Они говорят, словно меня нет, называя вещи своими именами, и я понимаю почему. Они знают, Америка — последняя моя привилегия в их епархии, они сообразили, со мной что-то произошло, и я им уже не страшен: не отниму у них куска, не перебегу дорогу.

— Уважаю, — говорит Жэка чавкая. — Соображаешь.

— Соображаю, — говорю я Жэке. — Только не устройте подлянку. Афиши чтоб были, а вход свободный!

— Её же не знает никто, народ не пойдёт.

Пожимаю плечами, а сам думаю — посмотрим! Попрошу Муську! Может она хоть раз в жизни помочь мне: пусть раздаст всем нашим ребятам, чтобы те распространили в своих учреждениях! Попрошу Рыбку помочь! Она любит Тошу, сделает всё, что возможно. Я пойду в школу. Пусть Зверюга распространит афиши среди своих бывших и сегодняшних учеников и их родителей в обеих школах. Волечка — в университете. Я обойду с афишами заводы и фабрики.

— Ты, Тюбик, дай большой зал. Я сам всё организую.

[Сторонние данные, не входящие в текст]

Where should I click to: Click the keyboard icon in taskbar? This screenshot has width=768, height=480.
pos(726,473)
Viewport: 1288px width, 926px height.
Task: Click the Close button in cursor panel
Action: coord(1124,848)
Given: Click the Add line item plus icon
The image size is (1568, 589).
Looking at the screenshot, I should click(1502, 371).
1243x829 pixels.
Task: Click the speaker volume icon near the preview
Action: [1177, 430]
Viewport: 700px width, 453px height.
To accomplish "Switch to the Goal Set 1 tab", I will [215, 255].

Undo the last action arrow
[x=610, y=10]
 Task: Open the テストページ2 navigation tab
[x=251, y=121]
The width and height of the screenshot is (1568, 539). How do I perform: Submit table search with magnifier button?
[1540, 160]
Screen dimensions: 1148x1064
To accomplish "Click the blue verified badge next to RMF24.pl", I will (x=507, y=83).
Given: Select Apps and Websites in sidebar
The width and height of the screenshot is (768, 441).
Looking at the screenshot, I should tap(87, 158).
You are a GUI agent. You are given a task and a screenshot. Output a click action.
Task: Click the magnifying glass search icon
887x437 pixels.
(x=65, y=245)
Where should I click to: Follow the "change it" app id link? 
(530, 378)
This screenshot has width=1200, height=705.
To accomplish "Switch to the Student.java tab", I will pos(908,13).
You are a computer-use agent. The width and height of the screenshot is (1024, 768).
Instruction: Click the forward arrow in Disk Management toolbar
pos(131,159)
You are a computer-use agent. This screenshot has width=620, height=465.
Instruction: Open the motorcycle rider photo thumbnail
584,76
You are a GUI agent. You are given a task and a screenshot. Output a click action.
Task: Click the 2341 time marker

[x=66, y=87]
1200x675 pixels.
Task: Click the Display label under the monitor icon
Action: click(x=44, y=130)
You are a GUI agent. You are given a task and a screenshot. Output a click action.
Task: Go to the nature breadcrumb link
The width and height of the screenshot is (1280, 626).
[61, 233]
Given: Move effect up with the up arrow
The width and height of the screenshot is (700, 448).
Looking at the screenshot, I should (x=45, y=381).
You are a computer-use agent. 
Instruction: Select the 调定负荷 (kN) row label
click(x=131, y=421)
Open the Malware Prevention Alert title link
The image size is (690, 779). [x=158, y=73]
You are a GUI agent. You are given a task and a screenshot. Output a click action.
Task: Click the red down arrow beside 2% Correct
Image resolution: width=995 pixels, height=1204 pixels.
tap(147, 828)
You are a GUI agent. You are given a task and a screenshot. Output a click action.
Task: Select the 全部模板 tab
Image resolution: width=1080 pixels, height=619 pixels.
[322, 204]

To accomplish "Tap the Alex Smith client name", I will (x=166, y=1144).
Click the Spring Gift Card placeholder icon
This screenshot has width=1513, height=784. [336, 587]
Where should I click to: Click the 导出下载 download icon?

— Оформляй документы, выставка будет! — Жэка снова в своей благодушной, добродушной маске.

— Мама, не поможешь?

— Да, да, — закивала мама, боязливо глядя на Жэку, — конечно. Возьму отпуск, я в этом году не отдыхала. — У мамы по щекам текут слёзы, но она не замечает. — Скажите, что конкретно делать?

5

Наконец я один.

Как тихо в нашем с Тошей доме! Будний день. Люди работают. Никто не может ни позвонить, ни прийти. Я один с Тошей. И я иду по её картинам — по её судьбе, по её мыслям и чувствам.

Тоша простит меня. Христос, апостолы шли к людям, в этом заключался смысл их жизни. В этом заключается смысл Тошиной жизни. Я выпущу её к людям, и она обожжёт их: заставит увидеть мир таким, какой он есть сегодня: разрушающим человека. Обожжёт и очистит от скверны, и сделает свободными, и научит любить, и подарит веру.

Начать надо с Тошиных близких, с тех, кого она любила. Пусть они первыми придут на её выставку.

Вот ящик с бумагами — письма, записные книжки, дневники.

«Дорогая Антонина Сергеевна! Спасибо вам за неожиданную помощь». Подпись неразборчива. Женщина, мужчина, ученик?

«Здравствуйте, Антонина Сергеевна, еду. Что выйдет из этой поездки, не знаю, но, видимо, на сегодня это единственно разумное решение. Как вы там?»